インクレディブル・ジャズ・ギター
THE INCREDIBLE JAZZ GUITER OF WES MONTGOMERY
ウエス・モンゴメリー
WES MONTGOMERY
短編「疾走する死者」
『異邦の騎士』
『水晶のピラミッド』に登場
 まずご紹介するのは、おそらく島田作品登場回数ナンバーワンの曲「エアジン」を収録した、ウエス・モンゴメリーの「インクレディブル・ジャズ・ギター」です。

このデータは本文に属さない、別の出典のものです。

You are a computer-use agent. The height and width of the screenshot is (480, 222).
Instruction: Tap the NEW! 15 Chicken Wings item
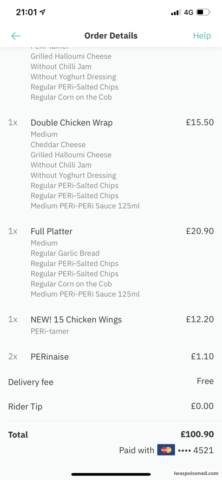[x=76, y=320]
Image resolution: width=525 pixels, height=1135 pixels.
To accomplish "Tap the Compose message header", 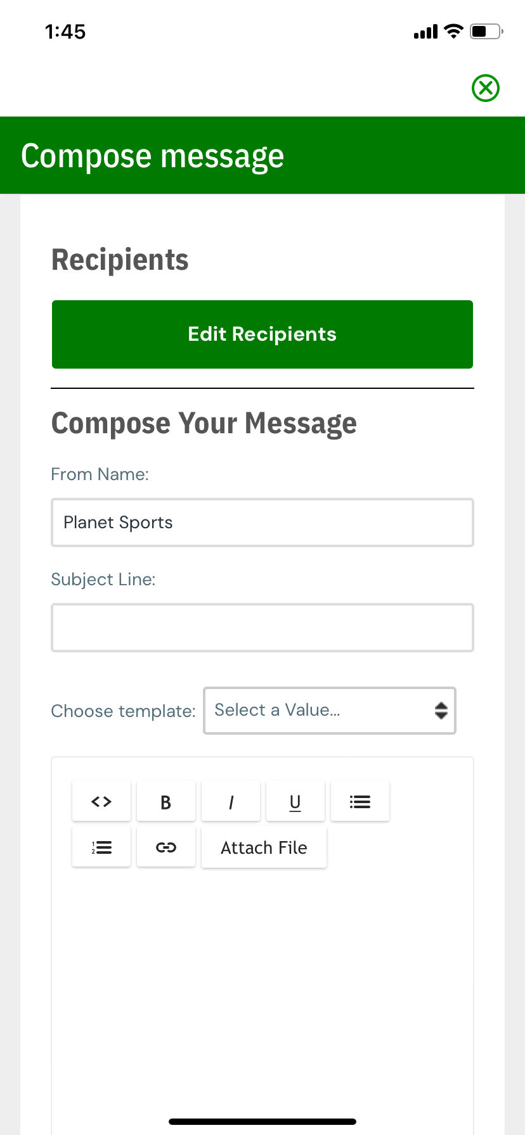I will click(x=152, y=156).
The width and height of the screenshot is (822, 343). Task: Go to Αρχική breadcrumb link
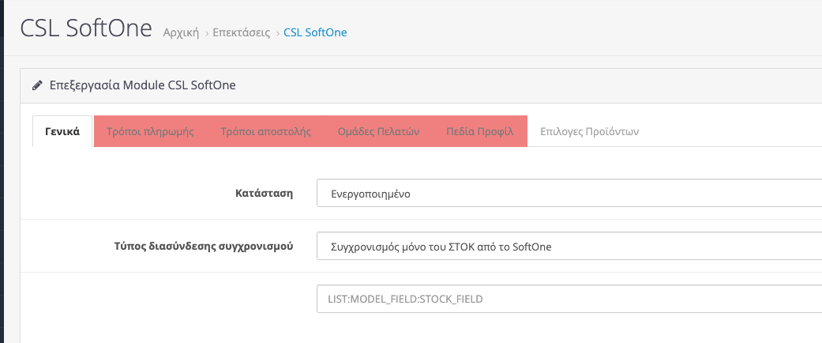pyautogui.click(x=181, y=32)
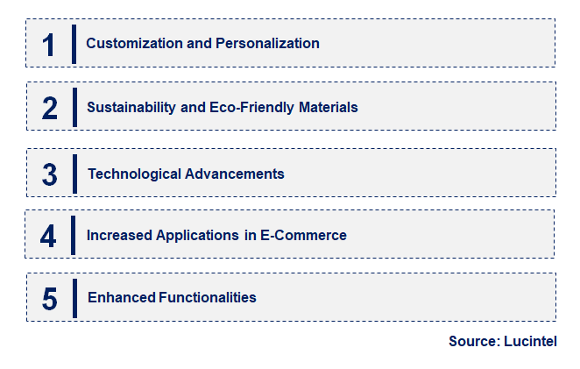Screen dimensions: 580x369
Task: Click vertical bar beside number 2
Action: pos(74,107)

 ウエス・モンゴメリーとは1960年代に活躍したジャズ・ギタリスト。独学で身につけた素晴しいテクを持ち、どんな難しい曲でもにこにこしながらノリノリで弾いたという伝説があります。しかし素晴しいテクとセンスを持ちながら、家族を愛するがゆえに地元から離れようとせず、長くメジャーで売れることはありませんでした。60年代に入ってようやくヒットを次々と飛ばしましたが、1968年、43歳の若さでこの世を去りました。

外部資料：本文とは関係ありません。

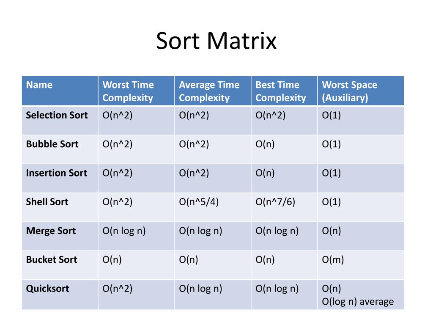Click the Selection Sort row name

(57, 115)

 「エアジン」はウエスの最高傑作と推す人も多い「インクレディブル・ジャズ・ギター」の一曲目です。『異邦』では「その信じがたいスウィング感」と表現されていましたね。楽しげに弾きまくるウエスの姿が目に浮かぶような、アップ・テンポでノリのいい曲です。しかしその楽しさのなかに漂う「乾き」や「哀しみ」を聞きのがすわけには行かないでしょう。だからこそ、御手洗達は深海魚に向かってエアジンを放射したのでしょうね。
 ウエスという人はテクばかりが取り上げられ、何かといえばオクターヴ奏法だと言われます。しかしこのテクも現代の水準でいえばそれほど驚異的とは言えないそうです。それでも今なおウエスが愛されているというのは、やはり彼のスピリッツやセンスが曲から溢れてくるからなのでしょう。